> **Exercise requirements**:
Whatever appears in the entries must be given again exactly.

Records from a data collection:
--- START ---
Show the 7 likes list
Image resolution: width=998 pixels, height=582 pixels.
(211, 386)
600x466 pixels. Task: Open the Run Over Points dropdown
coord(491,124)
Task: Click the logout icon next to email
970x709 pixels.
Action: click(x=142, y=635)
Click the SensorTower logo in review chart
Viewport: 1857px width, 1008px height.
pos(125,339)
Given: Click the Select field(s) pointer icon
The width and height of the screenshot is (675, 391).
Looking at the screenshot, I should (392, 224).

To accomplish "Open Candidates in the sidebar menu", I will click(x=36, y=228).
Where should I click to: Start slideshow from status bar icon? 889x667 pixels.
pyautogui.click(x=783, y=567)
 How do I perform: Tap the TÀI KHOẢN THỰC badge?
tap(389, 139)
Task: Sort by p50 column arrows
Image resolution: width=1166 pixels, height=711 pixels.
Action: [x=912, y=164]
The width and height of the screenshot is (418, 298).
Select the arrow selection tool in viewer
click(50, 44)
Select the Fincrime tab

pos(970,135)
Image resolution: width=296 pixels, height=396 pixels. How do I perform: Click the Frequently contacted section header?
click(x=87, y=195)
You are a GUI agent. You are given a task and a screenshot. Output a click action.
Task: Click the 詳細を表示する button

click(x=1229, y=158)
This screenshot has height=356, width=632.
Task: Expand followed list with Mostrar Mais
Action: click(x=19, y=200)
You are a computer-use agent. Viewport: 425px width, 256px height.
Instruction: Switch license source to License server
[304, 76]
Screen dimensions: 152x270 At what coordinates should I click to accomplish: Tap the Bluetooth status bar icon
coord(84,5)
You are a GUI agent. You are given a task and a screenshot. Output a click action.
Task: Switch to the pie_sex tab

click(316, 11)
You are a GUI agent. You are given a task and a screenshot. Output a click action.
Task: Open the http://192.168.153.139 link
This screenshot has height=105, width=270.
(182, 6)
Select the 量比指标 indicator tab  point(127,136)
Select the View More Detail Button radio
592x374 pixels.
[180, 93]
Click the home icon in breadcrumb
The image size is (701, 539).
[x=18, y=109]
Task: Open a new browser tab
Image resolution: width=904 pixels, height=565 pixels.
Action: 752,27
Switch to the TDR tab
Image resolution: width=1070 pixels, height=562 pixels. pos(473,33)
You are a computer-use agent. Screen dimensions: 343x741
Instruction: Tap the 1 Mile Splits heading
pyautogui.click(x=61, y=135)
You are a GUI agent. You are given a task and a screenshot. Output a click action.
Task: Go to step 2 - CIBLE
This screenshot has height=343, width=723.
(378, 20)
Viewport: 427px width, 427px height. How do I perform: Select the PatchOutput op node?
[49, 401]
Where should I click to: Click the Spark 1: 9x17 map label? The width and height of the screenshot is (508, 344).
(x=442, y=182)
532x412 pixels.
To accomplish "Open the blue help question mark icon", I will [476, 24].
--- END ---
> **Expected output**:
Show the 7 likes list
Image resolution: width=998 pixels, height=582 pixels.
(211, 386)
600x466 pixels. Task: Open the Run Over Points dropdown
coord(491,124)
Task: Click the logout icon next to email
970x709 pixels.
Action: click(x=142, y=635)
Click the SensorTower logo in review chart
Viewport: 1857px width, 1008px height.
pos(125,339)
Given: Click the Select field(s) pointer icon
The width and height of the screenshot is (675, 391).
Looking at the screenshot, I should (392, 224).

To accomplish "Open Candidates in the sidebar menu", I will click(x=36, y=228).
Where should I click to: Start slideshow from status bar icon? 889x667 pixels.
pyautogui.click(x=783, y=567)
 How do I perform: Tap the TÀI KHOẢN THỰC badge?
tap(389, 139)
Task: Sort by p50 column arrows
Image resolution: width=1166 pixels, height=711 pixels.
Action: [x=912, y=164]
The width and height of the screenshot is (418, 298).
Select the arrow selection tool in viewer
click(50, 44)
Select the Fincrime tab

pos(970,135)
Image resolution: width=296 pixels, height=396 pixels. How do I perform: Click the Frequently contacted section header?
click(x=87, y=195)
You are a GUI agent. You are given a task and a screenshot. Output a click action.
Task: Click the 詳細を表示する button

click(x=1229, y=158)
This screenshot has height=356, width=632.
Task: Expand followed list with Mostrar Mais
Action: click(x=19, y=200)
You are a computer-use agent. Viewport: 425px width, 256px height.
Instruction: Switch license source to License server
[304, 76]
Screen dimensions: 152x270 At what coordinates should I click to accomplish: Tap the Bluetooth status bar icon
coord(84,5)
You are a GUI agent. You are given a task and a screenshot. Output a click action.
Task: Switch to the pie_sex tab

click(316, 11)
You are a GUI agent. You are given a task and a screenshot. Output a click action.
Task: Open the http://192.168.153.139 link
This screenshot has height=105, width=270.
(182, 6)
Select the 量比指标 indicator tab  point(127,136)
Select the View More Detail Button radio
592x374 pixels.
[180, 93]
Click the home icon in breadcrumb
The image size is (701, 539).
[x=18, y=109]
Task: Open a new browser tab
Image resolution: width=904 pixels, height=565 pixels.
Action: 752,27
Switch to the TDR tab
Image resolution: width=1070 pixels, height=562 pixels. pos(473,33)
You are a computer-use agent. Screen dimensions: 343x741
Instruction: Tap the 1 Mile Splits heading
pyautogui.click(x=61, y=135)
You are a GUI agent. You are given a task and a screenshot. Output a click action.
Task: Go to step 2 - CIBLE
This screenshot has height=343, width=723.
(378, 20)
Viewport: 427px width, 427px height. How do I perform: Select the PatchOutput op node?
[49, 401]
Where should I click to: Click the Spark 1: 9x17 map label? The width and height of the screenshot is (508, 344).
(x=442, y=182)
532x412 pixels.
To accomplish "Open the blue help question mark icon", I will [476, 24].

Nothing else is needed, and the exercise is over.